Re: SUO: Re: Foundlings Of Ontology
CSP wrote many things about deduction, induction, and
abductgion. It is important to realize that Peirce's
trichotomy is a metalevel category that can be used to
generate multiple categories in multiple ways.
I am traveling right now, so I don't have access to all my
books and notes, so I can't quote the appropriate references.
However, if someone would be so kind as to look up CSP's
classification of the various fields of science (including
both the physical and the psychical), there is something
in his later philosophy where he puts mathematics at the top,
and everything else under it.
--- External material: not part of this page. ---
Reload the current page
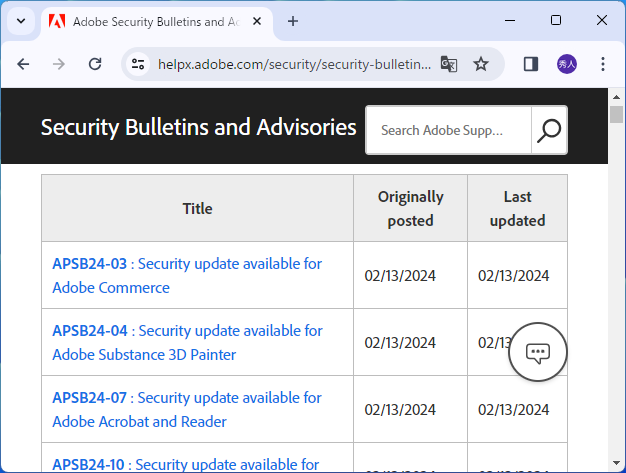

In that same classification,
he subdivides the field of "critical logic" into "deduction,
induction, and abduction" in that order.
>RM, quoting JS:
>
> | Peirce also applied his trichotomy to subdivide these subfields.
> | In analyzing the techniques of logical reasoning, he observed that
> | deduction exemplifies Firstness because it depends only on the syntax
> | of propositions. Induction exemplifies Secondness because it depends
on
> | a dyadic relation between propositions and reality. In looking for the
> | missing third, he discovered the principle of abduction, which generates
> | new hypotheses, which are further tested by the techniques of deduction
> | and induction.
>
>RM, citing C.S. Peirce....
As I said above, I don't believe that those citations
contradict what I said in this paragraph.
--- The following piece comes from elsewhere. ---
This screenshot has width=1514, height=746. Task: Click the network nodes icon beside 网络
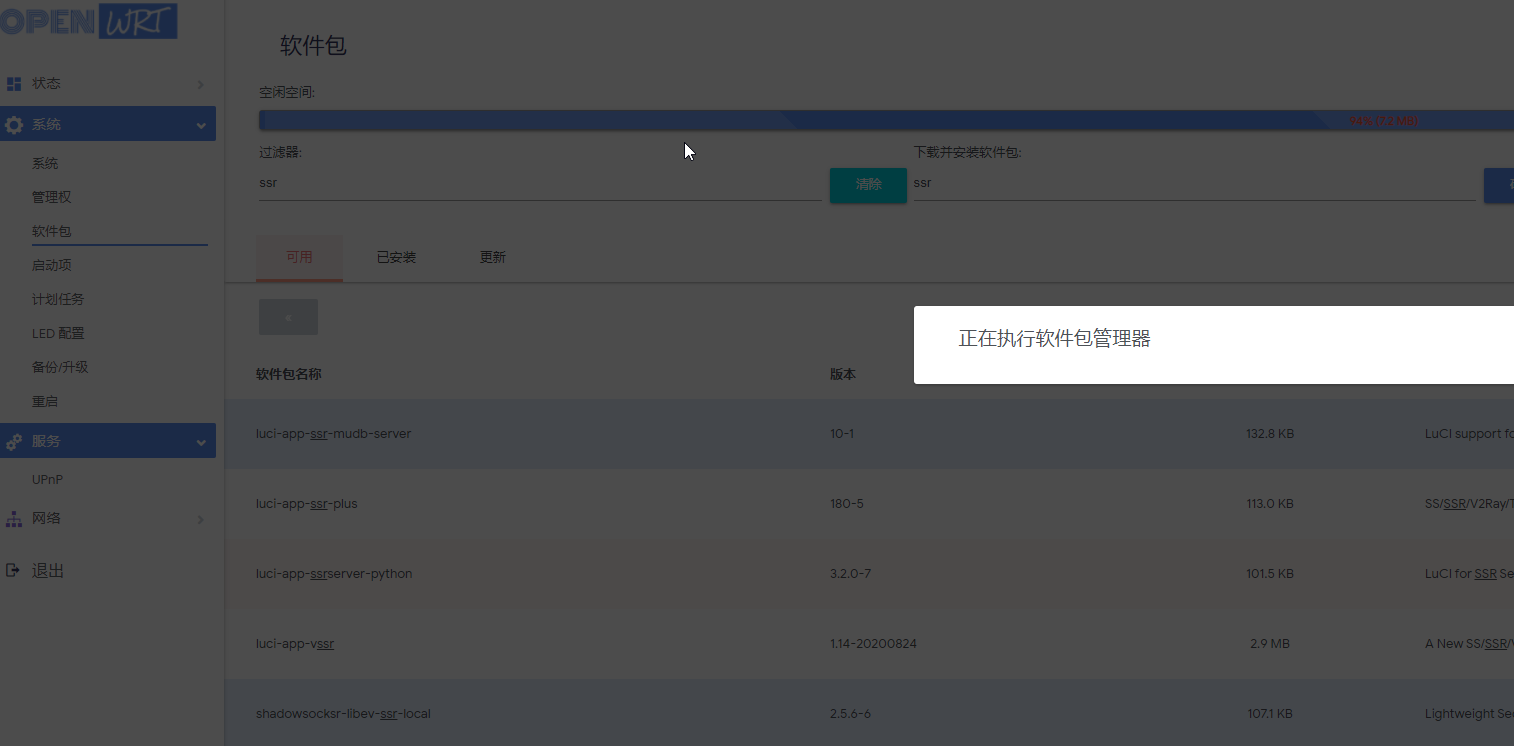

I also agree with Jon A. that Peirce discovered parallels
with Aristotle's classifications, but many other people had
read the same material without discovering abduction. As
Heraclitus observed, such discoveries are only made by people
who "expect the unexpected" in just the right way. So I would
stand by my claim that Peirce was primed by his own trichotomy
to interpret Aristotle's terms in his characteristic way.